Written By Kashif Shamim Siddiqui
When we talk about elder persons, the image of aging parents immediately comes to mind—especially those who are abandoned or left to suffer in silence. They are the very people who once nurtured us with unconditional love, yet in the autumn of their lives, many face neglect, loneliness, and heartbreak.
Every year, the International Day of Older Persons reminds us of the dignity, wisdom, and sacrifices of our elderly. It is a day meant to honor them—but for countless parents and grandparents, it passes like every other day: unnoticed, overshadowed by loneliness, abandonment, and silent suffering.
From the very beginning of a child’s life, parents dedicate themselves to unconditional love. They sacrifice meals, wear old clothes, work multiple jobs, and endure endless hardships so their children can grow up with opportunities and respect.
Their lives revolve around nurturing, protecting, and guiding. Yet tragically, when the twilight of life arrives, many parents find themselves left behind—forgotten by the very children they raised with sleepless nights and aching hearts.
Across Pakistan, the plight of the elderly is worsening. Old age homes, once a rare phenomenon in our culture, are now filled with abandoned parents. Some were sent away because their children felt they were a “burden.” Others still live in their homes but are emotionally exiled—confined to a room, rarely spoken to, treated like an obligation rather than a blessing.
The most heartbreaking cases are those of abuse, where parents endure verbal assaults or even physical harm from their own offspring.
Even in death, neglect continues. There are stories of children who, upon losing a parent, call welfare organizations to handle funeral rites—outsourcing grief with money, instead of honoring the memory of the souls who gave them life. No final embrace, no prayers whispered, just a door closed forever on the ones who once opened it with love.
But not all is lost. Rays of hope shine through the darkness. Many sons and daughters remain devoted, standing by their parents in every phase of life. Daughters, especially, often remain deeply connected even after marriage—caring with tenderness and love. These children live by the teachings of faith: the Hadith that says “Heaven lies under the feet of mothers” and the Quranic verses that command kindness and honor toward parents. Such children not only gain peace and blessings in this life but also a promise of high rank in the hereafter.
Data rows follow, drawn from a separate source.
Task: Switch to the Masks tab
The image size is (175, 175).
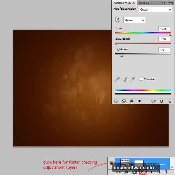Action: [144, 3]
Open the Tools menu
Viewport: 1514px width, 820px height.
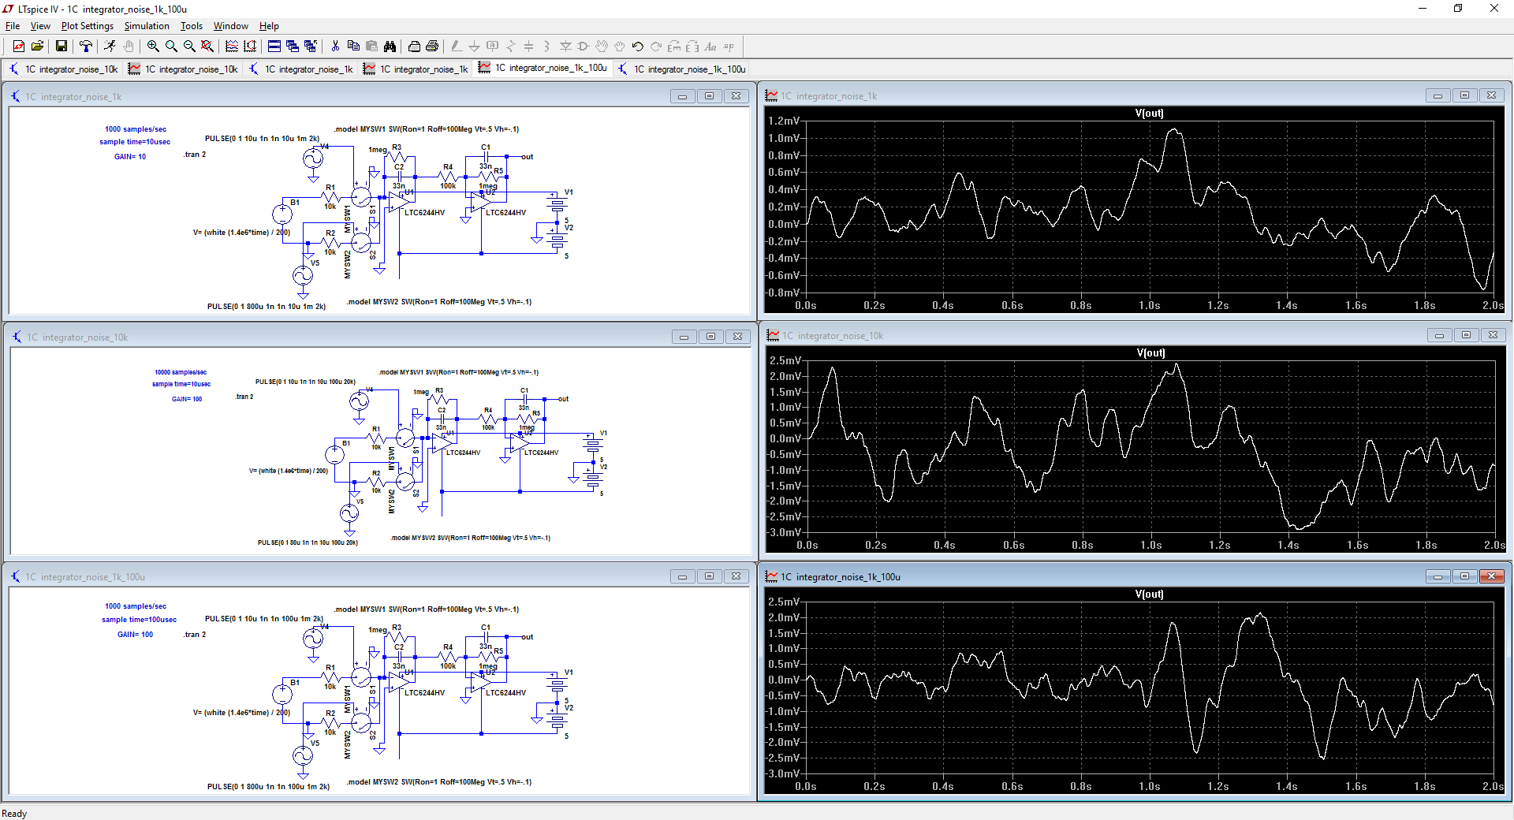tap(192, 26)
Yet, as society modernizes, human connection seems to weaken. Technology connects us to the world, but often disconnects us from our own families. The younger generation must be taught the true value of parents—through schools, dramas, films, social media campaigns, and community initiatives. Awareness is vital, but more than that, empathy must be nurtured.
We must remember: no success is real if it comes at the cost of breaking a parent’s heart. True success is measured by the prayers of our parents, whispered with tears of joy, not sorrow.
On this World Day of Elder People, let us move beyond symbolic gestures. Let us pledge not to let our elders spend their final years in loneliness or despair. Let us give them the same warmth, care, and love they once gave us—because their happiness is not only our responsibility but also our greatest blessing.